Deuxièmement, et surtout, je ne comprends même pas comment on peut prétendre se servir de cela pour justifier le fait qu’il n’y a pas d’éternel féminin. Le fait qu’il n’y ait visiblement aucun rapport entre les deux problèmes est en soi un indice sérieux du fait qu’à un moment ou à un autre, mon interlocuteur est probablement en train de jouer sur les mots. Car à l’échelle qui nous intéresse, c’est-à-dire l’échelle sociale, l’échelle à laquelle nous pouvons observer les choses, le changement et l’inertie sont des abstractions. Ce sont des catégories de la pensée qui permettent de penser le rapport entre une chose à un moment A et une chose à un moment B. On appelle « inertie » ce par quoi ces choses sont identiques et « changement » ce par quoi elles diffèrent. Sylvestre Jaffard affirme que le « changement » est une propriété ontologique des choses. Je veux bien, mais ça ne nous mènera pas loin, et en particulier cela n’est certainement pas un motif suffisant pour exclure que l’ « inertie » puisse être, bien souvent, une catégorie qui permette de penser correctement le réel. C’est en ce sens que, non, il n’y a pas « que » du changement. En affirmant le contraire, Jaffard passe de l’idée d’un « changement » ontologique (le changement est un fait du monde, et même le seul fait du monde) à l’idée d’un « changement » épistémologique (le changement est la seule manière de penser le monde, donc on ne peut rien envisager sous l’angle de l’inertie).
Pour reformuler cela autrement : dire qu’il y a du changement et de l’inertie, cela ne veut pas dire que je puisse classer les objets du réel en distinguant ceux qui changent et ceux qui sont inertes.

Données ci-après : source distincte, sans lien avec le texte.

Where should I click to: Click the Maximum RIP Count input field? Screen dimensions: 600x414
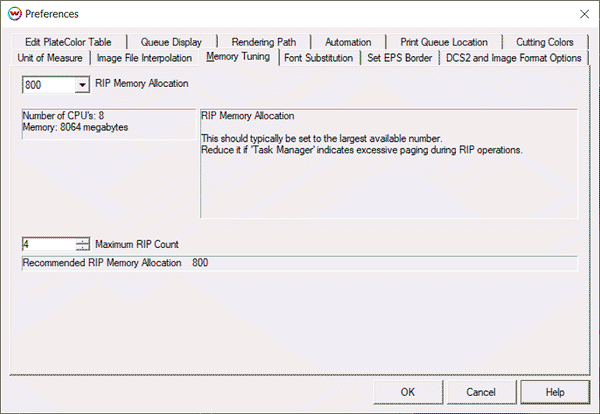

De même, si je dis qu’il y a, dans le réel, de l’unité et de la pluralité, cela ne veut pas dire qu’il y a des objets qui sont uns et des objets qui sont pluriels : tout objet est l’un et l’autre, et peut être considéré sous un aspect ou sous un autre. Et on ne peut pas non plus évacuer la question en disant qu’il n’y a que de la pluralité sous prétexte que tout objet est fait d’une pluralité d’atomes, et que tout atome est fait d’une pluralité de protons, neutrons et électrons, etc. : de fait, quand je vois un livre, le livre m’apparaît dans son unité de livre, et c’est une manière de le considérer qui est, en général, bien plus logique et bien plus productive à tout point de vue que de le considérer comme une collection de signes typographiques ou comme un assemblage d’atomes.